Problem to solve:
Write out the entries from their first line through the line that contains "point(66,54)" as a numbered list, skipping any blank lines.
--- Start of Material shown ---
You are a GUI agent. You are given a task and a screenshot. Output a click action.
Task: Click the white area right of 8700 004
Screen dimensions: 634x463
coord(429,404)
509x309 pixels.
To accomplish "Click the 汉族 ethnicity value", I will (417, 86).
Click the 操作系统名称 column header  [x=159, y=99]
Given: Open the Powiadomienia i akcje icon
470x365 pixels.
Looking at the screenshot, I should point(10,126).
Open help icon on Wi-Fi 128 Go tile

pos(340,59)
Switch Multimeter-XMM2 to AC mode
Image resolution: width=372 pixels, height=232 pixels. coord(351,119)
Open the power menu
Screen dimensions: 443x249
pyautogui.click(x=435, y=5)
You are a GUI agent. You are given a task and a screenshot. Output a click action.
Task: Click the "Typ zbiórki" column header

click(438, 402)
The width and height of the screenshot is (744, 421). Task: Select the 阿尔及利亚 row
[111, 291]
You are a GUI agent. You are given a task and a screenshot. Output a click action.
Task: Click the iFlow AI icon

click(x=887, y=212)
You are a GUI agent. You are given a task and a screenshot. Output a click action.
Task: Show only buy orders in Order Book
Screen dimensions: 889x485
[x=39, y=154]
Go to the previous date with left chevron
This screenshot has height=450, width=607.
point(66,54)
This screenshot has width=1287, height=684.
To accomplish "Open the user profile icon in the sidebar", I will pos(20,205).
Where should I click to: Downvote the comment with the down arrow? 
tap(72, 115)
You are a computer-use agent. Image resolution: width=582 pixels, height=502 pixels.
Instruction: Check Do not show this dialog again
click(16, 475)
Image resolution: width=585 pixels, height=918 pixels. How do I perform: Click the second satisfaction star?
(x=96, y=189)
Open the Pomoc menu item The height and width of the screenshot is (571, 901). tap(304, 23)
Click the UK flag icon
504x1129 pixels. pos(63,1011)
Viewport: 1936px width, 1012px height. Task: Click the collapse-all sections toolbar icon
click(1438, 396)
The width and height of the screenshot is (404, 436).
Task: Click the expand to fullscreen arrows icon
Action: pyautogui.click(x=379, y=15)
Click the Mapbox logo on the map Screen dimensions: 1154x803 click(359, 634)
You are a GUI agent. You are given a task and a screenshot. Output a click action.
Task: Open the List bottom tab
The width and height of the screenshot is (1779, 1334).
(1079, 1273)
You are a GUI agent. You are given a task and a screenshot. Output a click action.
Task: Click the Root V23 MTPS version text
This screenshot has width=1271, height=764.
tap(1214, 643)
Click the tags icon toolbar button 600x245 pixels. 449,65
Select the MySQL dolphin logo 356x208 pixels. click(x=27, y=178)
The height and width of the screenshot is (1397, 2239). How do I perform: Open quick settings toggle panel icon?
--- End of Material shown ---
Output for this task:
1. You are a GUI agent. You are given a task and a screenshot. Output a click action.
2. Task: Click the white area right of 8700 004
3. Screen dimensions: 634x463
4. coord(429,404)
5. 509x309 pixels.
6. To accomplish "Click the 汉族 ethnicity value", I will (417, 86).
7. Click the 操作系统名称 column header  [x=159, y=99]
8. Given: Open the Powiadomienia i akcje icon
9. 470x365 pixels.
10. Looking at the screenshot, I should point(10,126).
11. Open help icon on Wi-Fi 128 Go tile
12. pos(340,59)
13. Switch Multimeter-XMM2 to AC mode
14. Image resolution: width=372 pixels, height=232 pixels. coord(351,119)
15. Open the power menu
16. Screen dimensions: 443x249
17. pyautogui.click(x=435, y=5)
18. You are a GUI agent. You are given a task and a screenshot. Output a click action.
19. Task: Click the "Typ zbiórki" column header
20. click(438, 402)
21. The width and height of the screenshot is (744, 421). Task: Select the 阿尔及利亚 row
22. [111, 291]
23. You are a GUI agent. You are given a task and a screenshot. Output a click action.
24. Task: Click the iFlow AI icon
25. click(x=887, y=212)
26. You are a GUI agent. You are given a task and a screenshot. Output a click action.
27. Task: Show only buy orders in Order Book
28. Screen dimensions: 889x485
29. [x=39, y=154]
30. Go to the previous date with left chevron
31. This screenshot has height=450, width=607.
32. point(66,54)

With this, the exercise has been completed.